Sahava entre brusquement dans le bureau, l'air inquiet, interrompant la discussion.
— Monsieur Ashrilm, désolée de vous interrompre, mais cette enfant n'est pas ordinaire. »
— Comment ça ? »
— Elle porte un bracelet d'esclaves ! »
Ashrilm se lève immédiatement, posant une main réconfortante sur l'épaule d'Etsuke.
— Etsuke, il semble que ta visite soit guidée par le destin, car tu as apporté exactement la preuve dont j'avais besoin. Sahava, retire-lui le bracelet. Nous partirons après avoir terminé ici. »
— Entendu, monsieur. »
— Tu as besoin d'aide, mais en échange, j'aimerais que tu me rendes un service. »
— Hmm ! Si c'est le seul moyen d'obtenir ton soutien, je suis bien obligé. »
— Merci beaucoup, Etsuke. Allons rendre visite à notre invité spécial. »
Les deux amis montent à l'étage pour rejoindre la chambre occupée par la jeune fille sauvée par Etsuke. En entrant dans la chambre, Ashrilm s'avance vers elle avec une expression à la fois douce et sérieuse.
— Bonjour, petite. Est-ce que tu vas un peu mieux ? Peux-tu nous dire ton nom et d'où tu viens ? »
La jeune fille, d'une voix fluette et tremblante, répond :
— Je m'appelle Helga, je viens de Sveljön. »
L'expression d'Ashrilm change instantanément. Son visage, autrefois lumineux, se durcit brusquement, affichant une colère à peine dissimulée.

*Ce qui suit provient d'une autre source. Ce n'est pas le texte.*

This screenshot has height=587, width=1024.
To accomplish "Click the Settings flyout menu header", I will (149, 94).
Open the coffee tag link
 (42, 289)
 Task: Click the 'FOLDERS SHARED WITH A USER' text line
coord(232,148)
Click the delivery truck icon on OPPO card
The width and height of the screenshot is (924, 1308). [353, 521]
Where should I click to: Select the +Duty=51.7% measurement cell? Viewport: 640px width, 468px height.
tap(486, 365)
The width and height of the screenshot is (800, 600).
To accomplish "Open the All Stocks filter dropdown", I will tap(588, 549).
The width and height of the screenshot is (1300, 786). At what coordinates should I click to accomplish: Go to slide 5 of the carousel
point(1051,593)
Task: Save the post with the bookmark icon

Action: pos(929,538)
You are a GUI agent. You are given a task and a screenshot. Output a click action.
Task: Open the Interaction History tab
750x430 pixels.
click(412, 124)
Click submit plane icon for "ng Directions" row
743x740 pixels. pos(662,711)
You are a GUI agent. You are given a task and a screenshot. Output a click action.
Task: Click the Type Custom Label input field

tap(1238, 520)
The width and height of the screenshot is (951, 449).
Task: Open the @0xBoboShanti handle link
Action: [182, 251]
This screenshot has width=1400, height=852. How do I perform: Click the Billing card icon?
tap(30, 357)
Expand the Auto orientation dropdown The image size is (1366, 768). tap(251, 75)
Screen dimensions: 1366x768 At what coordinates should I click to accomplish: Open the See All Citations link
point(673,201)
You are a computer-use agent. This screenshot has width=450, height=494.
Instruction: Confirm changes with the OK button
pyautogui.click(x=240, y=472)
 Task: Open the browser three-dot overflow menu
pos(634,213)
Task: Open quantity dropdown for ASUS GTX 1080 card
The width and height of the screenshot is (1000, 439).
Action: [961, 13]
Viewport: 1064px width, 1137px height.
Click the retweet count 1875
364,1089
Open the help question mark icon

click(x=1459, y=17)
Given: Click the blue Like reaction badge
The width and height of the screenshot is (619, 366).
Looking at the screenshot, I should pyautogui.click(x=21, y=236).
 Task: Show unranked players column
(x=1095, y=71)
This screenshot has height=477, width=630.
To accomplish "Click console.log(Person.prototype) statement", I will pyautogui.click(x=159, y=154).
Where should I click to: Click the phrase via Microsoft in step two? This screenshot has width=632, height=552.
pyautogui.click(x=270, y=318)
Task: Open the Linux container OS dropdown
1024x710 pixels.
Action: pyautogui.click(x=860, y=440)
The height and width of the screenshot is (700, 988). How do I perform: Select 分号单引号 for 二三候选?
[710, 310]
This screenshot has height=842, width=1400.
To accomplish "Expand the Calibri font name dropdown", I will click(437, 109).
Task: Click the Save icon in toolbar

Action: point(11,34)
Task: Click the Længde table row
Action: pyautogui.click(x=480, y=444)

— D'accord, repose-toi maintenant. Tu es en sécurité ici, tout comme toi, Etsuke. Je vais devoir m'absenter. Je reviendrai dans la nuit. Repose-toi, et quand je reviendrai, nous discuterons du service que j'ai à te demander. »
— Je t'attendrai alors ! »
— Monsieur Etsuke, veuillez me suivre vers votre chambre. »
— Nous sommes entre amis, Sahava, et tu n'es pas mon assistant. Entre anéliens, nous pouvons nous parler normalement. »
— Entendu, mais vous devez d'abord accepter votre défaite, suite à notre combat amical au corps à corps durant notre formation à La G.U.I.L.D. »
Etsuke reste silencieux, son visage se tendant en une grimace contrariée.
— Ça ira finalement. »
— Votre égo en est toujours blessé, je suis navré. Mais je ne m'exprimerai pas différemment avec vous, mon ami. »
Ainsi, Ashrilm quitte le palais pour des raisons encore mystérieuses. Etsuke, muet, se dirige vers sa chambre pour se reposer après son long voyage. Pendant ce temps, Sahava, avec un sourire rassurant, continue de s'occuper d'Helga.
Une fois dans sa chambre, Etsuke s'effondre sur son lit, essayant de se détendre pour trouver le sommeil. Après plusieurs minutes de tourments et de retournements agités dans son lit, il finit par s'endormir, plongeant une fois de plus dans les abysses de ses cauchemars.